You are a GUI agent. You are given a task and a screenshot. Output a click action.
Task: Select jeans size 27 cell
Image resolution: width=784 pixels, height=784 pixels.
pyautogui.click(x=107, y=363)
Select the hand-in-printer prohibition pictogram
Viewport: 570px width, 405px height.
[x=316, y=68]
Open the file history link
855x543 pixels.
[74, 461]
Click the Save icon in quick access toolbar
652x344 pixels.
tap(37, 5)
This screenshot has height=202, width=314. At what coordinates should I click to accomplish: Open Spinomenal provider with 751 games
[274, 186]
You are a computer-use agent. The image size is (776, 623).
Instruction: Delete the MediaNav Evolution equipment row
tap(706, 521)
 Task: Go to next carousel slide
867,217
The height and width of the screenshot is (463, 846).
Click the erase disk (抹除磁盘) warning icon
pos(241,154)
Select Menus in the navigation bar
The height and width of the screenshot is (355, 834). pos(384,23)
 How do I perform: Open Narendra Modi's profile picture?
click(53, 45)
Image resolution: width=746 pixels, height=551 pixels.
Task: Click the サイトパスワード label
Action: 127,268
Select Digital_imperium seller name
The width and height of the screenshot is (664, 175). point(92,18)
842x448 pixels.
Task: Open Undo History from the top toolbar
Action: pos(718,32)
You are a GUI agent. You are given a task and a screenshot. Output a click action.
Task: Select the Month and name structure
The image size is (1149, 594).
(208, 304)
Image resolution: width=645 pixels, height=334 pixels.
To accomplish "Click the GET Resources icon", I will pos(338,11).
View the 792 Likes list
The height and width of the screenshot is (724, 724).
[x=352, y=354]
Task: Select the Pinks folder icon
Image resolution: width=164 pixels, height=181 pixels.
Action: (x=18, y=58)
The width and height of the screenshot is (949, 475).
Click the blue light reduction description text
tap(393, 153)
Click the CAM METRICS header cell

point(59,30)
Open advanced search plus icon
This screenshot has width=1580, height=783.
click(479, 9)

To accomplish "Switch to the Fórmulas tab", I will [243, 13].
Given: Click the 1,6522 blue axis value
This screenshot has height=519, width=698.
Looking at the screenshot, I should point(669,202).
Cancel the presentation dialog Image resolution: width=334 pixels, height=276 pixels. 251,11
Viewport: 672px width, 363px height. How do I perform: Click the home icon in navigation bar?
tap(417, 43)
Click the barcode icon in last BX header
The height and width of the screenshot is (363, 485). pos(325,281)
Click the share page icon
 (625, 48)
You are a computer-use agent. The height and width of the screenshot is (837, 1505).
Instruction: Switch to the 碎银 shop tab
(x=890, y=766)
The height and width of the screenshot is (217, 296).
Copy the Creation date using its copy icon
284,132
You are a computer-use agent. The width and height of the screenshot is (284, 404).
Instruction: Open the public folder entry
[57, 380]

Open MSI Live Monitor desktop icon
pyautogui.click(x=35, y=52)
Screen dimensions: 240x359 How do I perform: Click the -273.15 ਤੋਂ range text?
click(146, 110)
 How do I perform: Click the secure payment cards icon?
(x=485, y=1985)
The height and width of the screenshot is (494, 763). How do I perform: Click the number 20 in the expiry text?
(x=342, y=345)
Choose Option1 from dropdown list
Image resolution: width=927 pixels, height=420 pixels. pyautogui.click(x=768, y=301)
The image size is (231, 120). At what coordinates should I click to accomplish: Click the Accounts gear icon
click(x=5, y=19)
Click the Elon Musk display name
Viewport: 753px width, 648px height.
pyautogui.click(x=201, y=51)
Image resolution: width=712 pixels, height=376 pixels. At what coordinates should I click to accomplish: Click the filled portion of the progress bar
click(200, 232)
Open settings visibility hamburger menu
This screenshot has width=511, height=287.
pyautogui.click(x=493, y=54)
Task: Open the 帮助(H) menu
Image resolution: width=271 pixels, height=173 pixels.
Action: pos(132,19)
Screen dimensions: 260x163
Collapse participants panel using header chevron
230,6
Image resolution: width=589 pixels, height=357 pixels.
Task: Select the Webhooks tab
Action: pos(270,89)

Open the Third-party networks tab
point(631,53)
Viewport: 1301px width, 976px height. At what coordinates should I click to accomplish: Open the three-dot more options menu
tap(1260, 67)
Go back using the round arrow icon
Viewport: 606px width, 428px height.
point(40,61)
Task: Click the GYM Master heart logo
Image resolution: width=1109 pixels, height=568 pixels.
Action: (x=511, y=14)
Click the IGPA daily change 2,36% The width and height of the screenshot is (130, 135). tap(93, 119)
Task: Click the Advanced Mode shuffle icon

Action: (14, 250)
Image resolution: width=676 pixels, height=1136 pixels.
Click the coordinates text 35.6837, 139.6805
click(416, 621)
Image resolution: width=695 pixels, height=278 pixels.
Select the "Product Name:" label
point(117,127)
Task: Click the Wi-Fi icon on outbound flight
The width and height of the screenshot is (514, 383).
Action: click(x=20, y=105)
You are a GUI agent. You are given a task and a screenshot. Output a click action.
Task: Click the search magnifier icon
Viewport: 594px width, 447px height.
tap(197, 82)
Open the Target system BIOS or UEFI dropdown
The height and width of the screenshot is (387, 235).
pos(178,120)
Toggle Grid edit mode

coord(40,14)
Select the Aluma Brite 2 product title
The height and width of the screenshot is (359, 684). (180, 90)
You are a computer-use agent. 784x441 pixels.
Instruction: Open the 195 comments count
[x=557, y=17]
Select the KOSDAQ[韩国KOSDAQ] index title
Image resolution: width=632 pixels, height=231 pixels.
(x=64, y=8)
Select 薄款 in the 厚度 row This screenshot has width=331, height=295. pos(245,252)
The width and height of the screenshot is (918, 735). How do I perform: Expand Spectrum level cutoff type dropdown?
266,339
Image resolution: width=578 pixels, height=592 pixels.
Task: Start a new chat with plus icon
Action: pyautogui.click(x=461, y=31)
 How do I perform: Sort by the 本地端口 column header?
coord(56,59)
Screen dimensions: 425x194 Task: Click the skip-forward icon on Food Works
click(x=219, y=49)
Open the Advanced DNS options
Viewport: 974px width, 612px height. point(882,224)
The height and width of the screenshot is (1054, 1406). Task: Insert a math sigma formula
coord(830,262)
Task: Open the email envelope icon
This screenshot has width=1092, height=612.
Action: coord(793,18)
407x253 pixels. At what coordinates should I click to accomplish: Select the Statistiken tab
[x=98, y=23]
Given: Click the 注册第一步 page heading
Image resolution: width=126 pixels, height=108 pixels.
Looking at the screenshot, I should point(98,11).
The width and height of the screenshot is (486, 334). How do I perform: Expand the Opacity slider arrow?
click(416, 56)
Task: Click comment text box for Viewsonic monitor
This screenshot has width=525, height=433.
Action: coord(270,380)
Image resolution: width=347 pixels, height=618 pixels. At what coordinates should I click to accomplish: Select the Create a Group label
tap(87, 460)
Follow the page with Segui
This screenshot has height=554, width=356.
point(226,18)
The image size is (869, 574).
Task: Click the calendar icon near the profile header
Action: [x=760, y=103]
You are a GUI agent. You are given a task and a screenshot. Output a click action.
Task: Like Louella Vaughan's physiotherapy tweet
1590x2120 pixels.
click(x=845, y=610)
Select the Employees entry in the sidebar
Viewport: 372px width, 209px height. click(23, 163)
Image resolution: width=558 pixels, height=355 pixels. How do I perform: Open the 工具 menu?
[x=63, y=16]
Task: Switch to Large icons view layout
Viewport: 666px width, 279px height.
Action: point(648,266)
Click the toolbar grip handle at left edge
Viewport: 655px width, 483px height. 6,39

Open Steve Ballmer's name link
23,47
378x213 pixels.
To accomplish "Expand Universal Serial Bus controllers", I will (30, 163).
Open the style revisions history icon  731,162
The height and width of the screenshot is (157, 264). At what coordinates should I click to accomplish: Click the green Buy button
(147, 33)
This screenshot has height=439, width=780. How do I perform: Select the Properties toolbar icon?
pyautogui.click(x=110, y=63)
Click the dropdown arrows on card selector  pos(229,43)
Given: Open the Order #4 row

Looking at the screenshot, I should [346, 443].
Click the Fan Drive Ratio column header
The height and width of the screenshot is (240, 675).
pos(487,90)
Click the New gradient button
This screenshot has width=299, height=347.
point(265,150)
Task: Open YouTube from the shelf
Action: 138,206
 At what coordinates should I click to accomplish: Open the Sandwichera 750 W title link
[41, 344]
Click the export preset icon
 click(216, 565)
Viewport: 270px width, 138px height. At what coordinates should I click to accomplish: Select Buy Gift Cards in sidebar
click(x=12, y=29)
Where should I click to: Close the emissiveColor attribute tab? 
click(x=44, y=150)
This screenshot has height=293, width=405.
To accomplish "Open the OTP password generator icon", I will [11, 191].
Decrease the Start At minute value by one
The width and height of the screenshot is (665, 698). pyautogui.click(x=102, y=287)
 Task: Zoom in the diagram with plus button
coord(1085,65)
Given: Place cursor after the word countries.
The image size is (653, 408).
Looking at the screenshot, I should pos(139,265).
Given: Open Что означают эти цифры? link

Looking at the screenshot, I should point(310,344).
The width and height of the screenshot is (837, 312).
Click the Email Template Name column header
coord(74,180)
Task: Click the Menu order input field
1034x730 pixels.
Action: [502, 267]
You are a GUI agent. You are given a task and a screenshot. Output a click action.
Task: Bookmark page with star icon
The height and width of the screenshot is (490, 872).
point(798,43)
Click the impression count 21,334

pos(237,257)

★ ★ ★

* _WHAT YOU WILL DO_: Your answer should be the lines above, from the line containing "The image size is (653, 408)." up to and including the line containing "Task: Bookmark page with star icon", reproduced exactly and with nothing else.

* _RESULT OF THIS TASK_:
The image size is (653, 408).
Looking at the screenshot, I should pos(139,265).
Given: Open Что означают эти цифры? link

Looking at the screenshot, I should point(310,344).
The width and height of the screenshot is (837, 312).
Click the Email Template Name column header
coord(74,180)
Task: Click the Menu order input field
1034x730 pixels.
Action: [502, 267]
You are a GUI agent. You are given a task and a screenshot. Output a click action.
Task: Bookmark page with star icon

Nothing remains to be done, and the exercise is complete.